RealTime IT News

PDA Market Up And Down (Again)

According to Gartner, in the second quarter of 2005, worldwide PDA shipments increased by 32 percent. According to IDC, shipments decreased by almost 21 percent in the second quarter, marking the sixth quarter in a row of decline for the sector.

The divergent stats on what apparently is the same sector is nothing new and has in fact been going for some time. The catch? They both have different definitions of what constitutes the PDA or handheld market. IDC doesn't include devices that have cellular capability in its definition, which is something that Gartner does. In Gartner's definition of the market, "A PDA may offer WAN support for voice, but these are data-first, voice-second devices."

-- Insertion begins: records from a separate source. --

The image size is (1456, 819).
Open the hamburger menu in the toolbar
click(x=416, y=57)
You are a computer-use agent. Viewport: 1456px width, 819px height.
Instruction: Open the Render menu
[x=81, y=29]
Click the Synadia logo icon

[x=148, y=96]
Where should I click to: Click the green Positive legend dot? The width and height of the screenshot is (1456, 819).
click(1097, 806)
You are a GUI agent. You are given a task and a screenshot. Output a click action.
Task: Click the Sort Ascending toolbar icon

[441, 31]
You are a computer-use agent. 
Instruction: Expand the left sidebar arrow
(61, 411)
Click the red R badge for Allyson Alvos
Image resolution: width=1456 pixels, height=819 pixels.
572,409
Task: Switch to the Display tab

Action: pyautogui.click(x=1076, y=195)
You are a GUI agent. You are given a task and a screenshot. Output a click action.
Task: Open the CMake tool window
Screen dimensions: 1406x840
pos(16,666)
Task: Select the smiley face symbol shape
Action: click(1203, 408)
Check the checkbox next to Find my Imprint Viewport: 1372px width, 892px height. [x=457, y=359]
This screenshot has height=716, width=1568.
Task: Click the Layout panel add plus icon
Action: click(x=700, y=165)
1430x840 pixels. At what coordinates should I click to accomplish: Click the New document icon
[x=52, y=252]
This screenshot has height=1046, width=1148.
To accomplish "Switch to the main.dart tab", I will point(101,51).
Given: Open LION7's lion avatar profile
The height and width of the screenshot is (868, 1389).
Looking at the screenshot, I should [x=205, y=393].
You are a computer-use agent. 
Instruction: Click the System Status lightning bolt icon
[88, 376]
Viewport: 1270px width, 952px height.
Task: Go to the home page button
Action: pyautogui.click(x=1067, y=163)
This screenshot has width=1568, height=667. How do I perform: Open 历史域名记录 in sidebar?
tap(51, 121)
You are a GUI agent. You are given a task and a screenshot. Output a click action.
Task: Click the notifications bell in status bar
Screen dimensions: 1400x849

In February of this year, Gartner analyst Todd Kort told internetnews.com that Gartner takes a different view of how to define a PDA and a smartphone. "There are some devices IDC classifies as smartphones that we think of as PDAs."

From Gartner's point of view there were 3.6 million PDA units shipped worldwide in 2Q05 (a 32 percent year-over-year increase). Based on the second quarter performance, Gartner has forecast the market will break its 2001 record of 13.2 million units and hit 15 million units shipped in 2005.

The leading PDA vendor, according to Gartner was, Research in Motion (RIM) with a 23 percent market share and 840,000 units shipped in the quarter. RIM's second quarter performance was an almost 65 percent improvement over its results from the same period a year ago. Number-two vendor Palm , at almost 18 percent market share, reported an almost 30 percent decline from last year to 642,000 units shipped.

HP's PDA offering didn't fair all that well either, recording a 15 percent decline, which was still enough for a 12.5 percent market share on volume of 450,513 units shipped.

The leading OS on PDAs, according to Gartner, is Microsoft , with a 46 percent market share, which was fuelled by 64 percent growth in the quarter vs. the same period last year. As an operating system, RIM shipped 65 percent more units than it did last year, which was enough to give it a 23 percent share. Palm declined by 41 percent, giving it a 19 percent market share, which itself is down dramatically from the 42 percent share it held of all PDA operating systems a year ago.

IDC's Handheld market report (which does not include RIM) had Palm as the top vendor, with a market share of 36.5 percent. Palm's shipped volume was down by 31 percent for the second quarter. HP held onto the number-two spot at 18 percent market but also reported a 39 percent decline in shipped unit volume.